[[ Record set, beginning ]]

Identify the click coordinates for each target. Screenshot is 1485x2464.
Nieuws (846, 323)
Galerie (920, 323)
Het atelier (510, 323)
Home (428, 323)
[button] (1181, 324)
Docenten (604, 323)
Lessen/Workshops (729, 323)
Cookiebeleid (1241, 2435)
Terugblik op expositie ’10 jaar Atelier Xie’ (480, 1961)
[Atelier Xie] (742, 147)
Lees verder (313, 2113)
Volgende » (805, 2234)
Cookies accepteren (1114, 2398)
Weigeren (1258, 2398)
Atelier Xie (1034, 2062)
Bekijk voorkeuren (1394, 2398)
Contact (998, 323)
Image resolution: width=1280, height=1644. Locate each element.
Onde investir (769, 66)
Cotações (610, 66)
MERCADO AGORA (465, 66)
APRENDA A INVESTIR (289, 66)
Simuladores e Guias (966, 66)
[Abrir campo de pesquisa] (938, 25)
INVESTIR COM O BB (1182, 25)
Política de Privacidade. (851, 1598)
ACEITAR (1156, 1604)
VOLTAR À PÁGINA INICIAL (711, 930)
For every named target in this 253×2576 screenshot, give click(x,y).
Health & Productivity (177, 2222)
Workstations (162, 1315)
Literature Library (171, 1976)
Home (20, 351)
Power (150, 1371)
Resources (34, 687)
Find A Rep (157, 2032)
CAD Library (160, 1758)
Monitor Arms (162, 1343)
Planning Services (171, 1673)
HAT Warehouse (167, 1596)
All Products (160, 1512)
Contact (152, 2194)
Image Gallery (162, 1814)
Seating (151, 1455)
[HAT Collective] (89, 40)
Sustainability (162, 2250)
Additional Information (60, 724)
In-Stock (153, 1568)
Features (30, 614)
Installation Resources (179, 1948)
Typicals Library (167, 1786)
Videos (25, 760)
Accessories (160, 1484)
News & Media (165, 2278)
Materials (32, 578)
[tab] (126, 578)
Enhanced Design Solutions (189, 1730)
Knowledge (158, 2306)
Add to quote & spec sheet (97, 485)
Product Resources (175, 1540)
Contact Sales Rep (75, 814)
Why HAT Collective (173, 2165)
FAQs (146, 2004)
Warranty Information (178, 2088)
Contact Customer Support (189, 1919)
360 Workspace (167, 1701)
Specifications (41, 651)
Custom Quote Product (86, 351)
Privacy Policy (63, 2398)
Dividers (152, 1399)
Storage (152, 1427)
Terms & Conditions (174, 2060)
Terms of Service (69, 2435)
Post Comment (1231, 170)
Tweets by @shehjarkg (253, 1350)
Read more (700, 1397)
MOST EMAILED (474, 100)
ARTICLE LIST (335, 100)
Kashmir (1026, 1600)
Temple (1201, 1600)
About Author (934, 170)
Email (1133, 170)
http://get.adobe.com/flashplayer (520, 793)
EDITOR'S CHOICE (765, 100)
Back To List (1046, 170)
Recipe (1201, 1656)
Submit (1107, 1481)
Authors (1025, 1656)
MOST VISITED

[[ Record set, end ]]

Task goal: Reproduce every record that appears above, keeping the wording exact.

Written answer:
Identify the click coordinates for each target. Screenshot is 1485x2464.
Nieuws (846, 323)
Galerie (920, 323)
Het atelier (510, 323)
Home (428, 323)
[button] (1181, 324)
Docenten (604, 323)
Lessen/Workshops (729, 323)
Cookiebeleid (1241, 2435)
Terugblik op expositie ’10 jaar Atelier Xie’ (480, 1961)
[Atelier Xie] (742, 147)
Lees verder (313, 2113)
Volgende » (805, 2234)
Cookies accepteren (1114, 2398)
Weigeren (1258, 2398)
Atelier Xie (1034, 2062)
Bekijk voorkeuren (1394, 2398)
Contact (998, 323)
Image resolution: width=1280, height=1644. Locate each element.
Onde investir (769, 66)
Cotações (610, 66)
MERCADO AGORA (465, 66)
APRENDA A INVESTIR (289, 66)
Simuladores e Guias (966, 66)
[Abrir campo de pesquisa] (938, 25)
INVESTIR COM O BB (1182, 25)
Política de Privacidade. (851, 1598)
ACEITAR (1156, 1604)
VOLTAR À PÁGINA INICIAL (711, 930)
For every named target in this 253×2576 screenshot, give click(x,y).
Health & Productivity (177, 2222)
Workstations (162, 1315)
Literature Library (171, 1976)
Home (20, 351)
Power (150, 1371)
Resources (34, 687)
Find A Rep (157, 2032)
CAD Library (160, 1758)
Monitor Arms (162, 1343)
Planning Services (171, 1673)
HAT Warehouse (167, 1596)
All Products (160, 1512)
Contact (152, 2194)
Image Gallery (162, 1814)
Seating (151, 1455)
[HAT Collective] (89, 40)
Sustainability (162, 2250)
Additional Information (60, 724)
In-Stock (153, 1568)
Features (30, 614)
Installation Resources (179, 1948)
Typicals Library (167, 1786)
Videos (25, 760)
Accessories (160, 1484)
News & Media (165, 2278)
Materials (32, 578)
[tab] (126, 578)
Enhanced Design Solutions (189, 1730)
Knowledge (158, 2306)
Add to quote & spec sheet (97, 485)
Product Resources (175, 1540)
Contact Sales Rep (75, 814)
Why HAT Collective (173, 2165)
FAQs (146, 2004)
Warranty Information (178, 2088)
Contact Customer Support (189, 1919)
360 Workspace (167, 1701)
Specifications (41, 651)
Custom Quote Product (86, 351)
Privacy Policy (63, 2398)
Dividers (152, 1399)
Storage (152, 1427)
Terms & Conditions (174, 2060)
Terms of Service (69, 2435)
Post Comment (1231, 170)
Tweets by @shehjarkg (253, 1350)
Read more (700, 1397)
MOST EMAILED (474, 100)
ARTICLE LIST (335, 100)
Kashmir (1026, 1600)
Temple (1201, 1600)
About Author (934, 170)
Email (1133, 170)
http://get.adobe.com/flashplayer (520, 793)
EDITOR'S CHOICE (765, 100)
Back To List (1046, 170)
Recipe (1201, 1656)
Submit (1107, 1481)
Authors (1025, 1656)
MOST VISITED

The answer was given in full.